%%
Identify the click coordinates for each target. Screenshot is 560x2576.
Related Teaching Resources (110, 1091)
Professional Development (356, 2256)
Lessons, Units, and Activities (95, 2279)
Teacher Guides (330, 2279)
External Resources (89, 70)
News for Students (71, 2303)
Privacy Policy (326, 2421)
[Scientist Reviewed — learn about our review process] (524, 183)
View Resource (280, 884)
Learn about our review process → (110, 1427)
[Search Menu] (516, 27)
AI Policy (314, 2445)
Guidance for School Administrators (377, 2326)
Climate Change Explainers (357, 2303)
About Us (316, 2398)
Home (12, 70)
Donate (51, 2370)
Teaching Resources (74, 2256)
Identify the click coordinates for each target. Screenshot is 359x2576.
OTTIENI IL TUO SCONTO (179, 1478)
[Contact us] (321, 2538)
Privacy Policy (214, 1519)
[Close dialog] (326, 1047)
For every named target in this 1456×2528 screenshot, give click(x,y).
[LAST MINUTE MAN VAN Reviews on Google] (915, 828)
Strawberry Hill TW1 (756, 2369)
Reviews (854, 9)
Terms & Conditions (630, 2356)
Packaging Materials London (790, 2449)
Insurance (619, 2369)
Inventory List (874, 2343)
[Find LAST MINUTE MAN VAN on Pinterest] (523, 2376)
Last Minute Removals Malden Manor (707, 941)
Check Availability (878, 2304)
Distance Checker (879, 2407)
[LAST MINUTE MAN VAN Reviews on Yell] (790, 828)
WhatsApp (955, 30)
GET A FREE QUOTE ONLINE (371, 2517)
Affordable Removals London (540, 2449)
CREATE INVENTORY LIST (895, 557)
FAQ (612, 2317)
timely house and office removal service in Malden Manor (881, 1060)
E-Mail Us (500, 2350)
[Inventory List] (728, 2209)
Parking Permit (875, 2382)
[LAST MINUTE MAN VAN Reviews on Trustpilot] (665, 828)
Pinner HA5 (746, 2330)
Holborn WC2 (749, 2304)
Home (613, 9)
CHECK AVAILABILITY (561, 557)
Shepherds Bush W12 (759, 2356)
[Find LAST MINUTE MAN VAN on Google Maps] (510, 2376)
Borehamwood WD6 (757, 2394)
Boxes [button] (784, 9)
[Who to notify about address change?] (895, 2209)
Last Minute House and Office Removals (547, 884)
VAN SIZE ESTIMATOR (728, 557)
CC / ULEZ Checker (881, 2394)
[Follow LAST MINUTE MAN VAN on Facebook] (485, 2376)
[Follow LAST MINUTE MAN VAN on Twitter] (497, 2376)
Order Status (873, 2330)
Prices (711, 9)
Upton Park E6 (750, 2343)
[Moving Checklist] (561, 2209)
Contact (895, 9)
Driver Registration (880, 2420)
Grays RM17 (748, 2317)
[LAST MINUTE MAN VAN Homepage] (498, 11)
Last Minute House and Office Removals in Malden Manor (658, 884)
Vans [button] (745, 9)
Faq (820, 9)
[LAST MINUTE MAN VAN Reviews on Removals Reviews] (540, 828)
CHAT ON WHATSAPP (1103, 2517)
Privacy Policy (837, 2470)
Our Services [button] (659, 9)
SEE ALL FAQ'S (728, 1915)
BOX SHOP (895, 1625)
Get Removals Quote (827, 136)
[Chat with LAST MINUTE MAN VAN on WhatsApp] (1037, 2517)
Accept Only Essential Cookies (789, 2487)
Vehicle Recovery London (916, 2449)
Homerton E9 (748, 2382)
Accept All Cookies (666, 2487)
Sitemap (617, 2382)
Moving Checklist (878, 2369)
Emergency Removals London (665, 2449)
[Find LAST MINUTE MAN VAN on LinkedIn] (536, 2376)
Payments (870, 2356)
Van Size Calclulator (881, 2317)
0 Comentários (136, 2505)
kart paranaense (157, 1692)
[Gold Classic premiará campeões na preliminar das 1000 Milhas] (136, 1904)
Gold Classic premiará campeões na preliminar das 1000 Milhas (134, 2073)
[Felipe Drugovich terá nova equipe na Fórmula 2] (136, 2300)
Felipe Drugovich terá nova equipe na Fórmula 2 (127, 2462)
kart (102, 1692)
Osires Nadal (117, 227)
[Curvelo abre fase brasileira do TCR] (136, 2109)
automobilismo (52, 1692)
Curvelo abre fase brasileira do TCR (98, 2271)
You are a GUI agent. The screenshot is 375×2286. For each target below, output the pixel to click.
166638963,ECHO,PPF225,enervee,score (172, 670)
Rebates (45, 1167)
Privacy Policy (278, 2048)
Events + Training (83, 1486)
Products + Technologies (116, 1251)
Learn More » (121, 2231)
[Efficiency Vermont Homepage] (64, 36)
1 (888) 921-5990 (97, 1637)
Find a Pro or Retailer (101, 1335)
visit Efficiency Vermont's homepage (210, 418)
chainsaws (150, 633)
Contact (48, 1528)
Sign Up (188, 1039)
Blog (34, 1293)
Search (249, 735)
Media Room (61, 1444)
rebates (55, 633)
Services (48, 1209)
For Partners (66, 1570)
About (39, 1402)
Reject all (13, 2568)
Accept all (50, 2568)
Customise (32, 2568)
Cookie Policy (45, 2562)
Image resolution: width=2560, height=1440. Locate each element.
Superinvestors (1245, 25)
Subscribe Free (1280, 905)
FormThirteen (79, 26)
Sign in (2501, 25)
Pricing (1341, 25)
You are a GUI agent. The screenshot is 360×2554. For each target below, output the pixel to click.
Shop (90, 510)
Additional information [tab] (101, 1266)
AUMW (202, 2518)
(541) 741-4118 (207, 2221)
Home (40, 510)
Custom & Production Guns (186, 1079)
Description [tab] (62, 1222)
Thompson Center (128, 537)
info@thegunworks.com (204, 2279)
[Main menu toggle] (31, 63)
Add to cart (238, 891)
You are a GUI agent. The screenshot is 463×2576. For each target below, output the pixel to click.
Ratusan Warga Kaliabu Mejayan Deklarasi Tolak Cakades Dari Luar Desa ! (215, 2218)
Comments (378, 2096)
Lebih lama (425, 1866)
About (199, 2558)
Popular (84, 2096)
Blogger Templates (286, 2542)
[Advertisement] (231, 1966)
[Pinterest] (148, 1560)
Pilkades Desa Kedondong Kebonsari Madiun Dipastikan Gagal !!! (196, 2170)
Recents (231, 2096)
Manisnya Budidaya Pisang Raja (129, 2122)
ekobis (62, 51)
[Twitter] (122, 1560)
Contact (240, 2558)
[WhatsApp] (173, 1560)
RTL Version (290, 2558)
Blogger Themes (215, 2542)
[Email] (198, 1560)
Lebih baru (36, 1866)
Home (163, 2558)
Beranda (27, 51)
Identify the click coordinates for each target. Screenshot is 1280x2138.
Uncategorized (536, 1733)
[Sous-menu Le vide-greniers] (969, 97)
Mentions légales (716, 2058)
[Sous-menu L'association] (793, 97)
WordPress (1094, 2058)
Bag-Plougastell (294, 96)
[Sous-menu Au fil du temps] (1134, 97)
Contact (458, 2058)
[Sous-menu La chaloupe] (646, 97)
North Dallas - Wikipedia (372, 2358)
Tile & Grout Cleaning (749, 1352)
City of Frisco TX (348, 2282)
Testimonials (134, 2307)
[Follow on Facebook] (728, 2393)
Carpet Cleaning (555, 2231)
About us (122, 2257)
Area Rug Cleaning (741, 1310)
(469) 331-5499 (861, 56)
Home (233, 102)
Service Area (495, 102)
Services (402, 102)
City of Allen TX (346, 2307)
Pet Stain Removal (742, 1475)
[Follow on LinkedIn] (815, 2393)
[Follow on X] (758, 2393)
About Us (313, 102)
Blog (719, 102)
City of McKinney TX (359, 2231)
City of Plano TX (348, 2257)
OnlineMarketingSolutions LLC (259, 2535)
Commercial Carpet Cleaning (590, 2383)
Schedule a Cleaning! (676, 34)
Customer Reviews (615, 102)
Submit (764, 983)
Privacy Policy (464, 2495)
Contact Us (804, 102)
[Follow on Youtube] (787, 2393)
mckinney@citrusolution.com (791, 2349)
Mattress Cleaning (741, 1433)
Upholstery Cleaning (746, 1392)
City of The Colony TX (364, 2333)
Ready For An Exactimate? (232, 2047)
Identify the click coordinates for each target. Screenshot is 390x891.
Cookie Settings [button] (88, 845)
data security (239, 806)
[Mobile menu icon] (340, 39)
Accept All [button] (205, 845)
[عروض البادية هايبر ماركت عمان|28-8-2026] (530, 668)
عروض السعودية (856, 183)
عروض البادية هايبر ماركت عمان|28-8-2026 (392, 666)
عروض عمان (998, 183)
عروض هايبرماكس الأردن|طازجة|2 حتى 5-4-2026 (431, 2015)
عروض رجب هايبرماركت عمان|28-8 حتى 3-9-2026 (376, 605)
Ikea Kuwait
%%
Task description » In the data above, repeat exactly each line from the first through the line that contains "[Scientist Reviewed —", and give nothing else.

Answer box »
Identify the click coordinates for each target. Screenshot is 560x2576.
Related Teaching Resources (110, 1091)
Professional Development (356, 2256)
Lessons, Units, and Activities (95, 2279)
Teacher Guides (330, 2279)
External Resources (89, 70)
News for Students (71, 2303)
Privacy Policy (326, 2421)
[Scientist Reviewed — learn about our review process] (524, 183)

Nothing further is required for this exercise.